Crews weather glitches and long gap in shuttle flights

Image: Space station
NASA
This portrait of the international space station was taken by Endeavour's crew in December 2002, the last time a space shuttle visited the outpost.
INTERACTIVE
Space station timeline
A step-by-step construction guide
Commentary
By James Oberg
NBC News space analyst
Special to MSNBC
updated 7:08 p.m. ET May 9, 2005

This is the first of two articles on the international space station's endurance amid adversity.

HOUSTON - The international space station has flown for years with only an unofficial name, "Alpha." Now rarely used, and based on an obscure rationale, that name might at last have a worthy replacement, replete with honor and expressing what the 100-ton orbital outpost has truly exhibited: "Endurance."

With the space shuttle’s return to flight delayed another two months, the space station’s orbital isolation from large-scale repair and resupply will drag on even longer.
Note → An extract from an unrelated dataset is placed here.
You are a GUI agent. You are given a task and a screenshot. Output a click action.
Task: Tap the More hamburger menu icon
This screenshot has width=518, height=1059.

Between the last shuttle departure in early December 2002 and the earliest possible return in mid-July, more than two and a half years have elapsed. It's traveled almost 400 million miles (640 million kilometers) in that period, and it has defied the doubters every mile of the way.

Space engineers who operate the station knew that because of its complexity, some equipment would be breaking down and needing replacement or repair. The rate of breakdown and the flow of spare parts had been calculated years in advance, and despite the near-continuous stream of news items over the last two years about something else breaking on the space station, the equipment has actually hung in there more reliably than expected.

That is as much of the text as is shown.